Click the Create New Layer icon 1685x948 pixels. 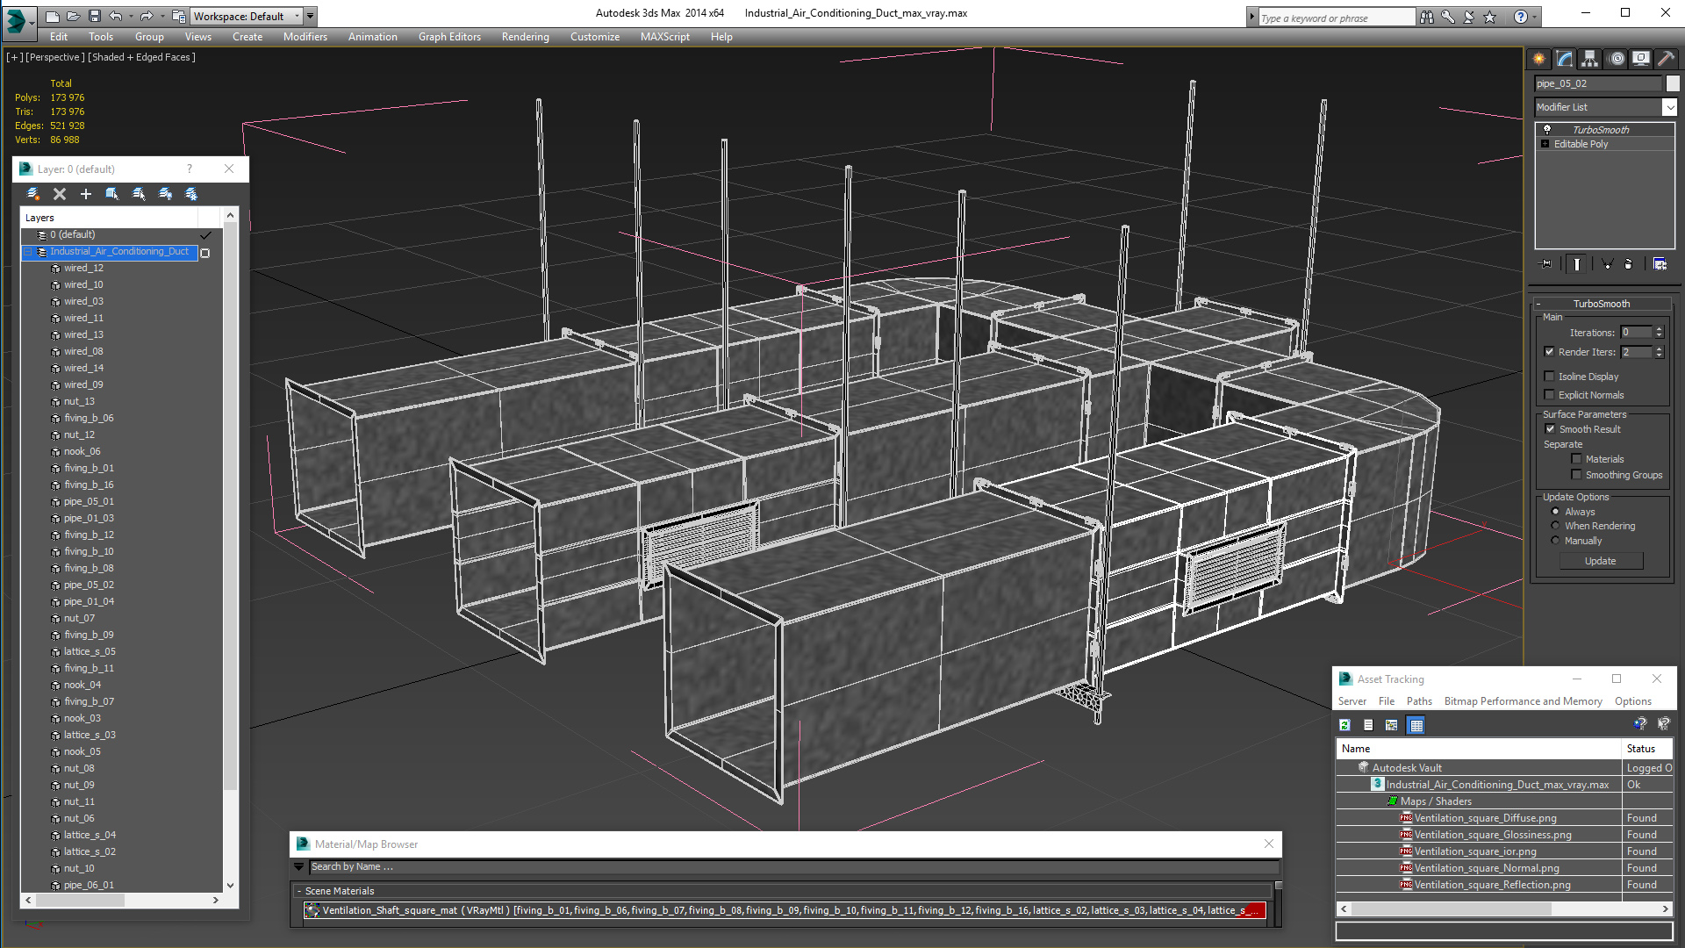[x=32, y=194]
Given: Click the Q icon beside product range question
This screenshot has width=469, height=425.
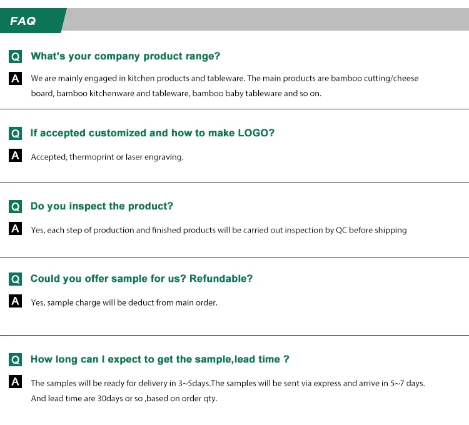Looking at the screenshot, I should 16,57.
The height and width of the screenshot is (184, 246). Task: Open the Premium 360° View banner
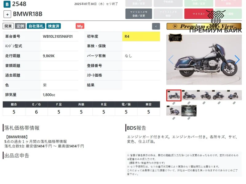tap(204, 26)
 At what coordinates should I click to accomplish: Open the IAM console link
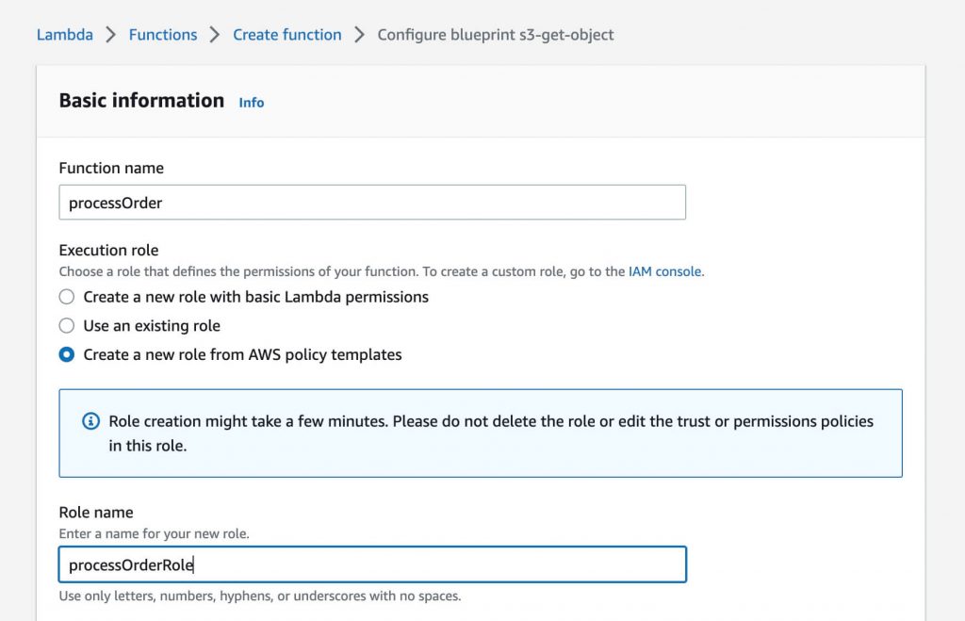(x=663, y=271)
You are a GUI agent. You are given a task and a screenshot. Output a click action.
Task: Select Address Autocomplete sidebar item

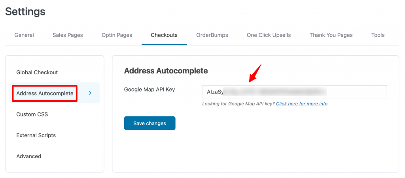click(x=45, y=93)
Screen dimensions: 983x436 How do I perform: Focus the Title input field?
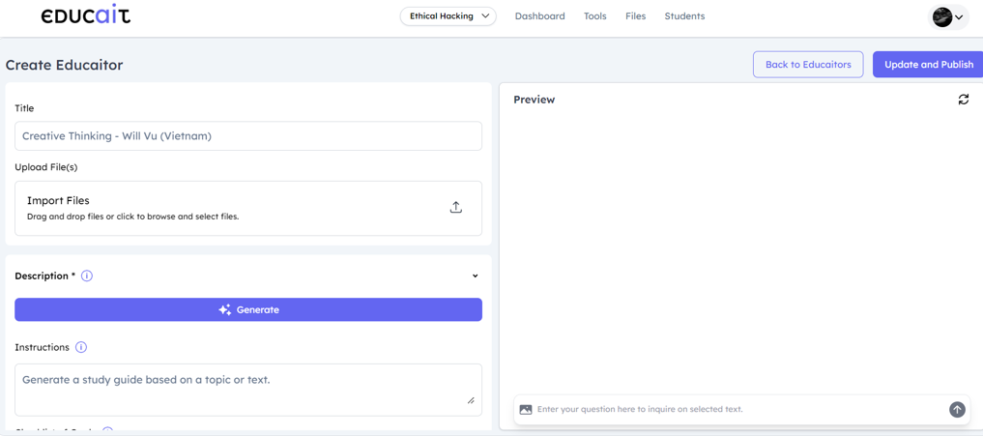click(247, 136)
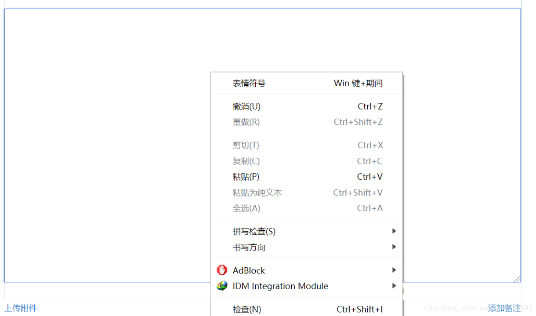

● Stated exercise: Copy out each line above that contains the word "height", matching case exactly.

● Completed exercise:
This screenshot has width=469, height=425.
The height and width of the screenshot is (184, 246). Task: Open the Premium 360° View banner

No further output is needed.